>>>>>
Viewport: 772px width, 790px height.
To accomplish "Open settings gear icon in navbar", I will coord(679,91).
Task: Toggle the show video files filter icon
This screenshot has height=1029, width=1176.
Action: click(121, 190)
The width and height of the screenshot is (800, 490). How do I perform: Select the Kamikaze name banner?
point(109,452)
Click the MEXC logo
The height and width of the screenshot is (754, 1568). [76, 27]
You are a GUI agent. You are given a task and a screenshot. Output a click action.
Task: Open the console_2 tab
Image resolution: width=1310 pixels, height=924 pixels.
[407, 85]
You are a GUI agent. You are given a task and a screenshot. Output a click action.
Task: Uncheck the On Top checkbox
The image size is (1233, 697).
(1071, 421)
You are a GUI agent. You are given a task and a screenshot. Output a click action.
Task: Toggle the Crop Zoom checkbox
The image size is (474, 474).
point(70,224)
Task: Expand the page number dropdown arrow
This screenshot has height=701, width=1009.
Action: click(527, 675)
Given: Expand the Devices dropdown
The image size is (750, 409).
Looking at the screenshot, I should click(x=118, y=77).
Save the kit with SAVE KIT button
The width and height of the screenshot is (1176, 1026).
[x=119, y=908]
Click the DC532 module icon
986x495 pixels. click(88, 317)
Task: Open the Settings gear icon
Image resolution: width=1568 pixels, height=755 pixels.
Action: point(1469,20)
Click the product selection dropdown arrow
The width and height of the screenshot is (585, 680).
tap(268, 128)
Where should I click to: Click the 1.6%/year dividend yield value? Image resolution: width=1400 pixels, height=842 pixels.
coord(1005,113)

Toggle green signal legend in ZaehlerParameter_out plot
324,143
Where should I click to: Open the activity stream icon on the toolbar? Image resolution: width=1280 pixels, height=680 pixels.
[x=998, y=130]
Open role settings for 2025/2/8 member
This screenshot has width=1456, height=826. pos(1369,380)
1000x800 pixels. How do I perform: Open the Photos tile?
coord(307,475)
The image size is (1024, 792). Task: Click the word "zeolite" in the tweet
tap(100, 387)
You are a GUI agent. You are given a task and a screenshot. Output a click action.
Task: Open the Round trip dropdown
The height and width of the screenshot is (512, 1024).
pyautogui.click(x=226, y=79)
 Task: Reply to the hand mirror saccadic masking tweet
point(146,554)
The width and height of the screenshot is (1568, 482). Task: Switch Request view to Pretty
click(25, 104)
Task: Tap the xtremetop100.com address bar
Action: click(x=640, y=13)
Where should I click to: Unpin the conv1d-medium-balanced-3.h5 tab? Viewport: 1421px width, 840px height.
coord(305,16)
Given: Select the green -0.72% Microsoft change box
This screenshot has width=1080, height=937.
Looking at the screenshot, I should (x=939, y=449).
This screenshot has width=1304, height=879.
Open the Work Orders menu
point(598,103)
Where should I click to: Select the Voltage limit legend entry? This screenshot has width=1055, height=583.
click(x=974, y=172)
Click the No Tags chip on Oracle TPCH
<<<<<
Please transcribe the items from their first line through the line containing "Action: click(121, 190)", including both of those lines.

Viewport: 772px width, 790px height.
To accomplish "Open settings gear icon in navbar", I will coord(679,91).
Task: Toggle the show video files filter icon
This screenshot has height=1029, width=1176.
Action: click(121, 190)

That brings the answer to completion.